• ACTION ITEM:
Set down only the lines from the one containing "You are a GUI" through the final line of the entries below, exactly as they stand, with no pictures.

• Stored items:
──────

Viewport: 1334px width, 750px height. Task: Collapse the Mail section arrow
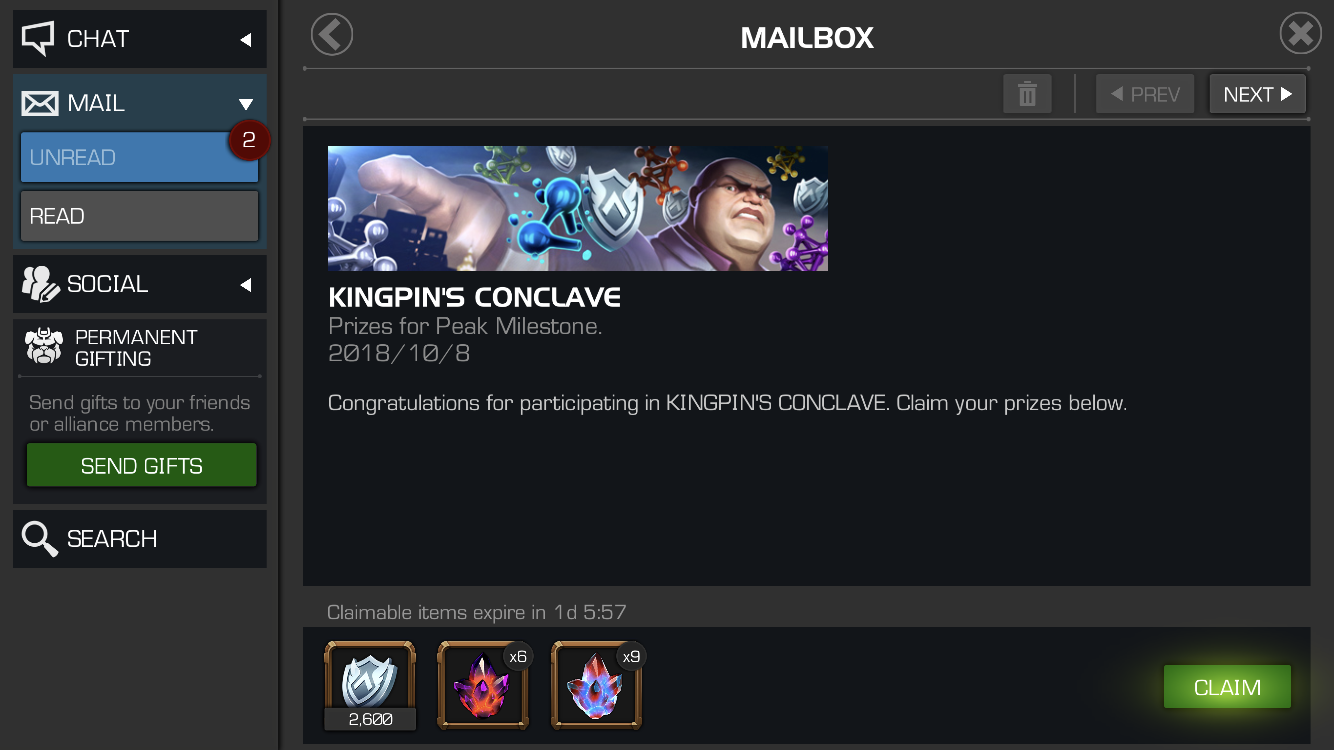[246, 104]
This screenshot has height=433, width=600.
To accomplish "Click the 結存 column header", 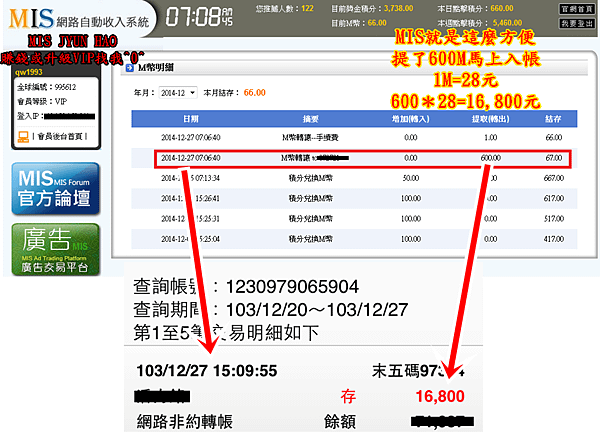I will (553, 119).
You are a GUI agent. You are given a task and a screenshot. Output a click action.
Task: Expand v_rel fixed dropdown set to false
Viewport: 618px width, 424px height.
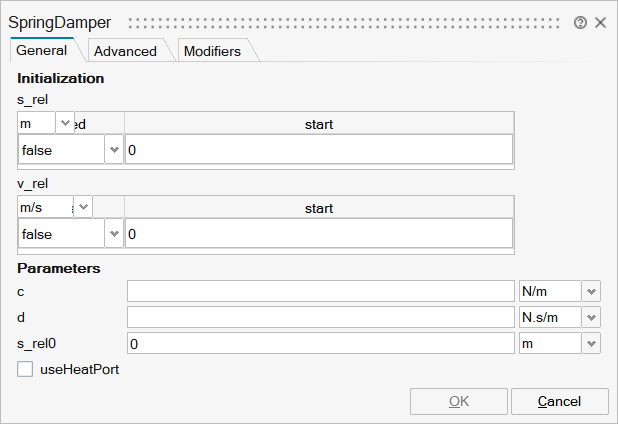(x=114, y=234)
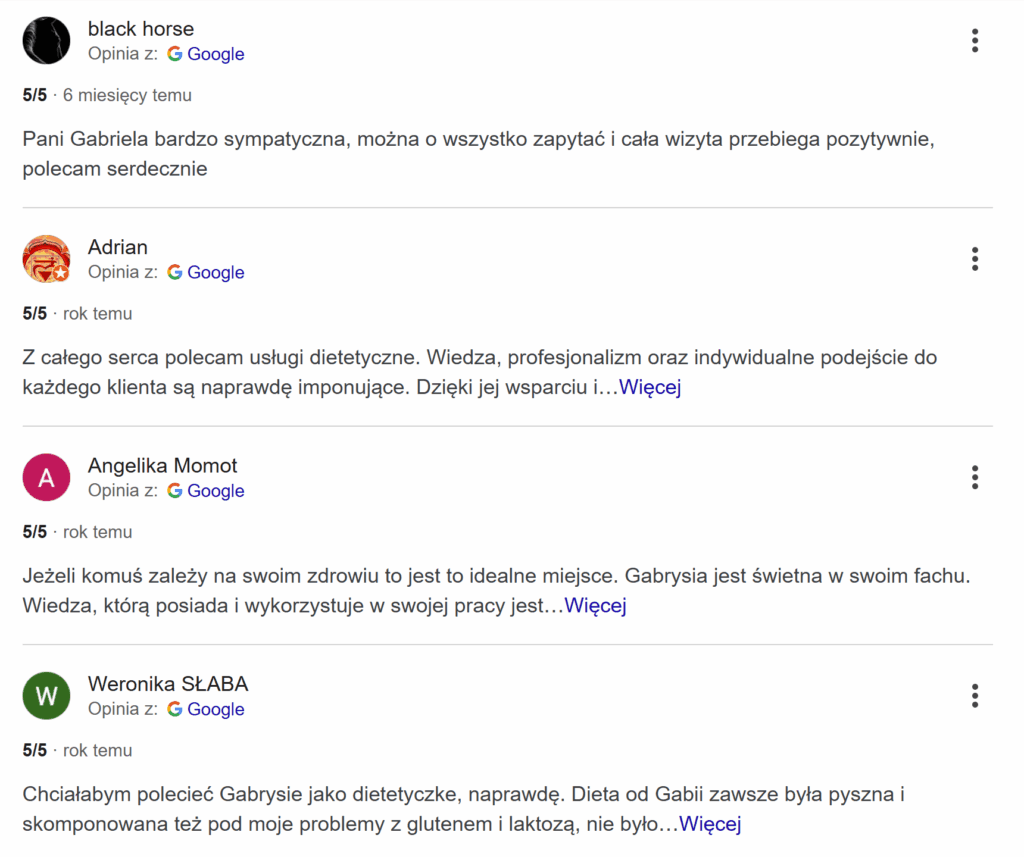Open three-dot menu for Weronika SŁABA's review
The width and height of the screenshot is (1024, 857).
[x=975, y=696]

──────

• RESULT OF THE EXERCISE:
You are a GUI agent. You are given a task and a screenshot. Output a click action.
Task: Expand v_rel fixed dropdown set to false
Viewport: 618px width, 424px height.
(x=114, y=234)
Open three-dot menu for Weronika SŁABA's review
The width and height of the screenshot is (1024, 857).
[x=975, y=696]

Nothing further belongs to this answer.